Мы стояли. Польская улица, декабрь сорок четвёртого. Последний военный год начался сорок минут назад.
— Сёма. — Я. — Спокойной ночи. — Спокойной.
Мы вошли.
Глава 12
Двенадцатого января в восемь утра началась артиллерийская подготовка Висло-Одерской.
Я был в штабе. Смотрел на карту.
Это была другая операция, чем Багратион. Не потому что меньше — она была по масштабу примерно сопоставимой. А потому что я её чувствовал иначе. В Багратионе я три недели работал с дивизиями, я знал каждую точку на карте изнутри. В Висло-Одерской моя работа была другой — менее интенсивной в дивизиях, более аналитической на уровне штаба. Меньше «поедем к Стешенко», больше «напишем Малинину».
Это меняло, как я смотрел на карту. Я смотрел как наблюдатель. Не как участник.
К полудню пришли первые сводки. Прорыв сразу на нескольких направлениях — глубокий, быстрый. Немцы не успевали закрывать бреши. Наши дивизии шли вперёд.

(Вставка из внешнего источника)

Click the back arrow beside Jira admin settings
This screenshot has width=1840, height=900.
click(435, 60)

Малинин смотрел на карту рядом.
— Ларин. — Да. — Как вам. — Стыки держат. Я смотрю уже три часа. Ни одного разрыва координации на этих сводках. — Это значит? — Это значит, что инструкции сработали.
Малинин кивнул.
— Ваши инструкции. — Наши. Я предложил, Жуков подписал, Малинин оформил, командиры внедрили. — Вы скромничаете. — Нет. Это правда коллективное.
Малинин посмотрел.
— Ларин. — Да. — Я скажу вам одно наблюдение. — Слушаю. — Три года назад вы единственный, кто думал о стыках как о системной проблеме. Сейчас — каждый командир полка думает об этом сам. — Это было моей целью. — Я знаю. Цель достигнута.
Я смотрел на карту.
Цель достигнута.
Это было просто, как констатация — никакого торжества, никакого облегчения. Просто факт. Стыки держат. Командиры думают сами. Мне не звонят за советом в четыре утра — потому что не нужно.

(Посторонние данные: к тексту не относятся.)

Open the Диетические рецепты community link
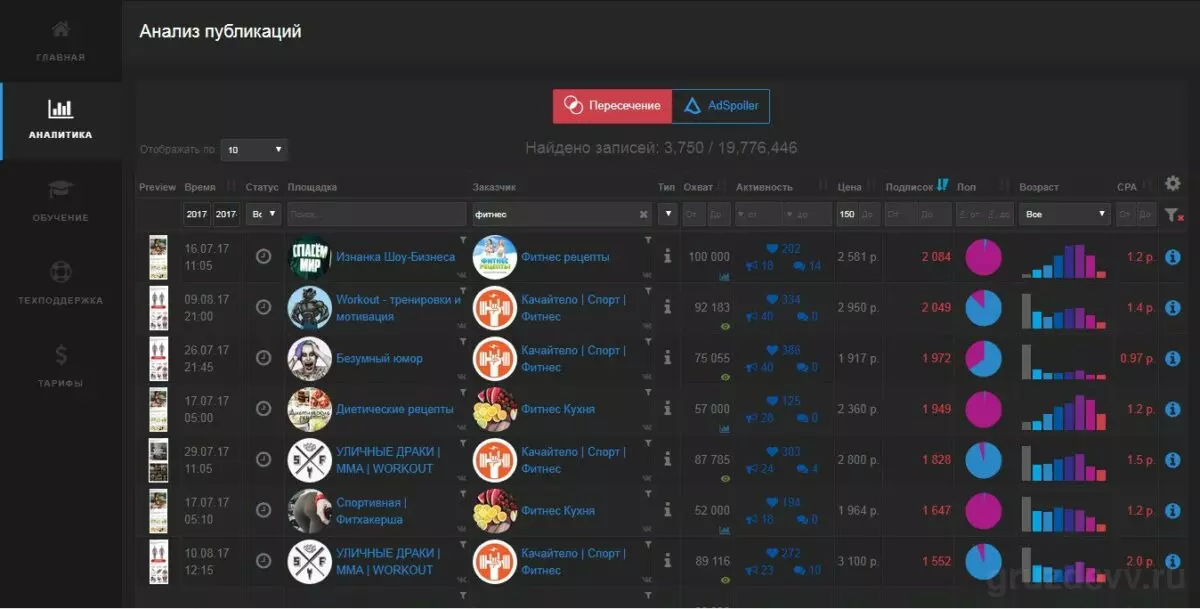Viewport: 1200px width, 609px height. tap(394, 409)
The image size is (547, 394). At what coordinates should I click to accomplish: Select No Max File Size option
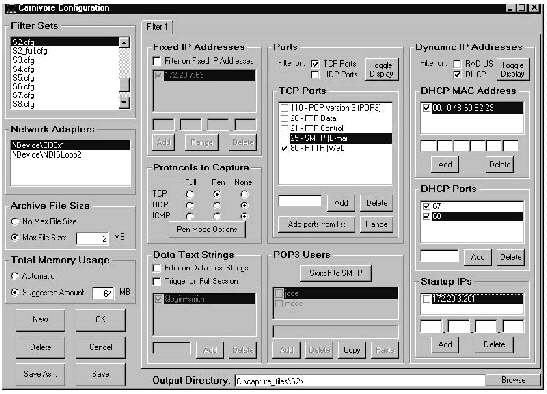(15, 221)
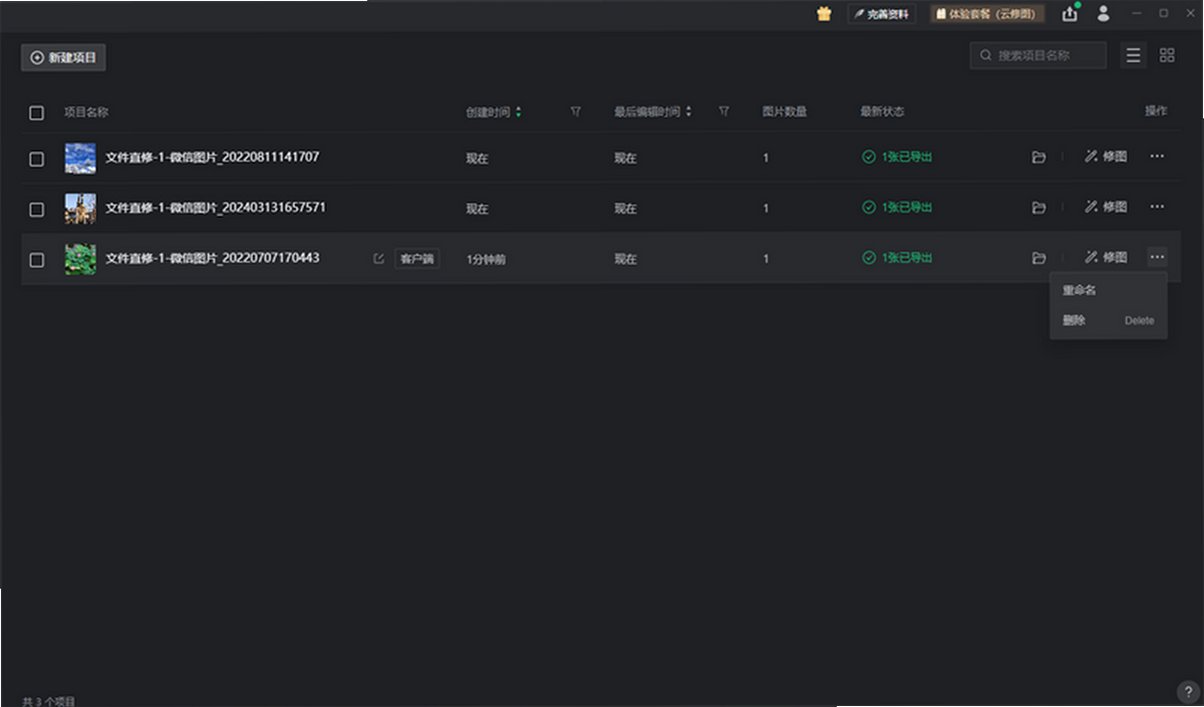
Task: Open folder for project 202403131657571
Action: coord(1039,208)
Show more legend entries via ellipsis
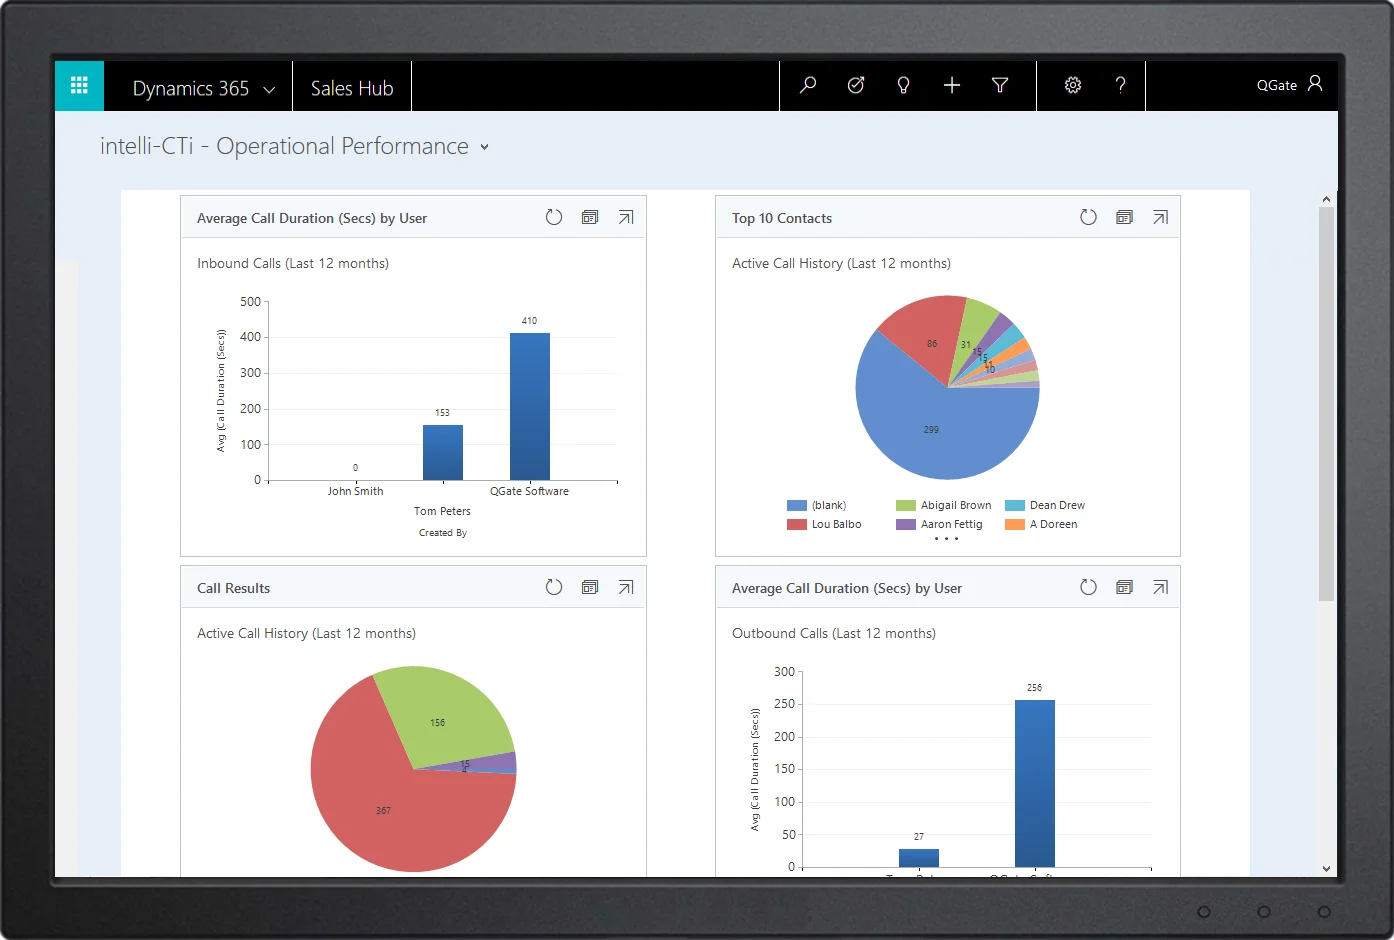The image size is (1394, 940). pyautogui.click(x=946, y=539)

Это было то, к чему я шёл с декабря сорок второго.
К вечеру первого дня прорыв был подтверждён на ширину двести километров.
Это был размах, которого не было ни в Багратионе, ни в Корсунь-Шевченковском. Вся немецкая оборона на польском направлении рассыпалась в первые двенадцать часов.

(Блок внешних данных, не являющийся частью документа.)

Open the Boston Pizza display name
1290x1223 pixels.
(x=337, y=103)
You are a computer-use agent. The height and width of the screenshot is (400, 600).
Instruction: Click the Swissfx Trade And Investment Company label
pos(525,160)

Жуков на вечернем совещании был краток: — Темп держать. Не останавливаться. До Одера — за две недели.
Все вышли.
Я остался у карты ещё немного. Огурцов за спиной молчал.
— Сёма. — Я. — Они идут сами. — Да. — Без меня. — Без тебя. — Это правильно. — Это правильно.
Помолчали.
— Серёж. — Я. — Это — то, что ты говорил три года. Что метод должен работать без тебя. — Говорил. — Вот он работает. — Работает. — Как тебе. — Хорошо. — Это «хорошо» или «хорошо, но странно». — Хорошо, но странно. — Почему странно. — Потому что я привык быть нужным каждый день. Сейчас — нужен, но меньше. Это другое ощущение. — К нему нужно привыкнуть. — Привыкну. — Быстро привыкнешь. — Почему быстро. — Потому что в этом — свобода. Ты впервые за три года можешь не думать только о том, как армия координируется. Можешь думать о другом. — О чём. — Не знаю. Сам решишь.
Я думал.
— Сёма. — Я. — Ты говоришь про то, что после войны. — Не только. Прямо сейчас. — Прямо сейчас — ещё есть Берлин. — Берлин есть. Но до него — несколько месяцев. Это время. — Что делать с этим временем. — Ездить к семьям. Это твоя вторая работа. — Да. — Вот и езди.
Это было — типичное огурцовское. Простое, точное, без лишнего.
В следующие две недели я ездил.
Не по дивизиям — к семьям. Малинин, когда я ему сказал о плане, кивнул без возражений. «Операция идёт сама. Вы нужны мне здесь по вечерам для анализа. Днём — свободны».
Это был новый режим. Утром — сводки с Малининым. Потом — дорога. Вечером — анализ и отчёт. Ночью — в следующее место.
За две недели я доехал до пяти семей.
Одна — в Мазовецком воеводстве, польская семья, мать польского солдата, который воевал в нашем составе и погиб под Минском. Это была первая польская семья. Огурцов со мной, язык барьером — мать говорила по-польски, я по-русски, понимали примерно половину. Но — понимали главное.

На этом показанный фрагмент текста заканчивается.